New York. Small investors, still jittery even after stocks roared back to life from the financial crisis, are looking for less-risky ways to reboot their portfolios.

Many small investors who dumped stocks throughout the downturn have remained wary, content to sit on the sidelines as the Standard & Poor’s 500-stock index soared 65 percent from its lows in March to ring in the new year. But instead of buying back stocks, individual investors have increasingly poured their money into bonds, which are considered safer but could pose risks in 2010.

Investors in mutual funds, a popular way for small investors to access the markets, pulled roughly $250 billion from stock funds during the market downturn from October 2007 through March, according to the Investment Company Institute. During that 17-month period, managers of money-market funds saw a hefty $933 billion inflow as investors sought safety. Just about every investment was ravaged, including mortgage securities and stocks in emerging markets.

Although signs of an economic recovery began budding in spring, nine months later, retail investors have yet to jump back into stocks in full force, instead steadily putting money into bond funds in ever-larger sums.

With the damage to their retirement accounts still a recent memory, many small investors who have been sitting on their cash perceive investing in bond funds as “dipping your toe back in the pool,” according to Rebecca Schreiber of Solid Ground Financial of Washington. “This is how people are reintroducing themselves to the market.”

There is some chasing of past performance, analysts said, with investors pulling out of money-market funds earning near-zero interest to go after returns in bond funds, which returned an average of 13.5 percent for the year, according to Lipper, a data company that tracks mutual funds. Equity funds, meanwhile, gained an average of 34 percent.

But fund investors hoping for similar gains in 2010 will probably be disappointed, analysts say. High-yield bond funds, which invest in the debt of riskier companies with non-investment-grade ratings, were trading at average discounts of 50 to 60 cents on the dollar at their lows last year. They are now back up to trading in the 90 cents on the dollar and up, according to Ken Taubes, head of portfolio management at Pioneer Investments of Boston. High-yield bond funds returned a whopping 46 percent on average last year, according to Lipper. They are up nearly 4 percent over a two-year period.

“Returns will be greatly reduced from last year but still reasonable,” explained Taubes, who expects high-yield funds to return somewhere between the high single digits to the low teens for 2010.

“All those really big historic bargains are gone,” said Miriam Sjoblom, senior bond fund analyst at the investment research company Morningstar.

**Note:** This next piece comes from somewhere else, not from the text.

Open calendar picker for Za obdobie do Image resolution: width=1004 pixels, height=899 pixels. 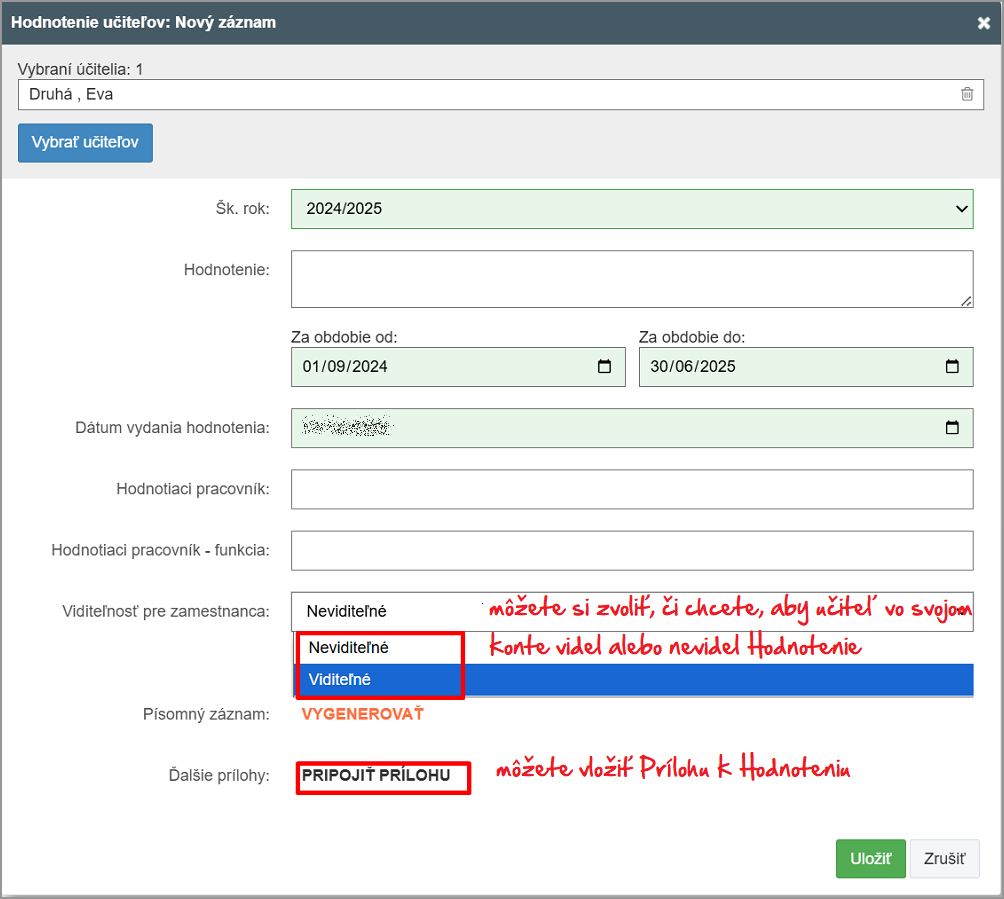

Analysts warn that bond investors may be in for a rude surprise when interest rates, which are at historical lows, eventually start to head back up. In general, bond prices take a tumble when interest rates rise and rally when rates fall.

Analysts say investors should stay away from long-term bonds, which are more sensitive to rising interest rates, and stick to shorter-term issues.

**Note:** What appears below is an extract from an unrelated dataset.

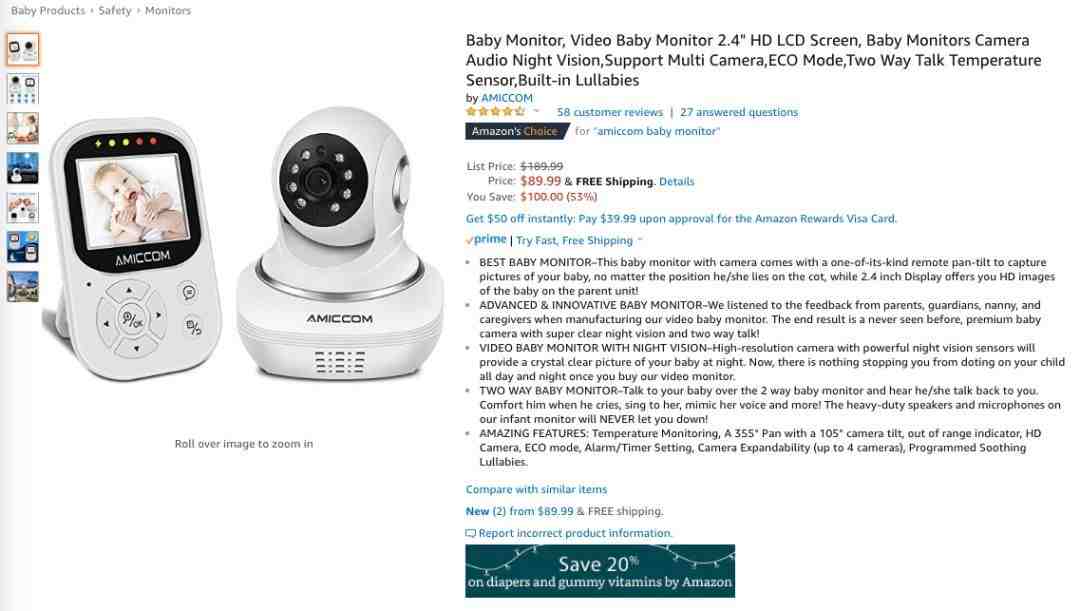1080x611 pixels.
Task: Open the last thumbnail showing a house
Action: [x=23, y=287]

Aside from high-yield funds, emerging-market debt funds were among the best performers of 2009, returning 32 percent for the year. Meanwhile, general US Treasury funds lost 6 percent.

Stock analysts do not expect the supercharged returns of 2009 to continue into 2010. Many investment pros are expecting stocks to return to more normalized gains of around 8 percent. In a recent survey of money managers by Russell Investments, 42 percent said they expect US stocks to rise at least 10 percent and 37 percent predict a rise of up to 10 percent.

After falling 57 percent from its October 2007 high, the S&P 500 soared 65 percent to finish 2009 with a gain of nearly 24 percent. The index was still off 29 percent from its record high in October 2007 and finished down 24 percent for the decade. The Dow Jones industrial average of 30 blue-chip stocks ended up 19 percent for the year but down 9 percent for the decade. The tech-heavy Nasdaq index closed up 44 percent for the year but down 44 percent for the decade.

While nearly every category of stock fund finished up for the year, funds that invest in shares of smaller companies outperformed those that invest in larger companies. The value funds that invest in large companies gained 23 percent for the year and value funds that invest in small companies gained 33 percent, Lipper said. Large-cap growth funds returned 35 percent, while small-cap funds gained 36 percent.

Among the sector funds, global science and technology funds fared best, rising 69 percent. Basic materials funds followed with 65 percent. Utilities and financial services funds each returned 16 percent. China funds roared, gaining 69 percent, while Japan funds returned a modest 7 percent, Lipper reported.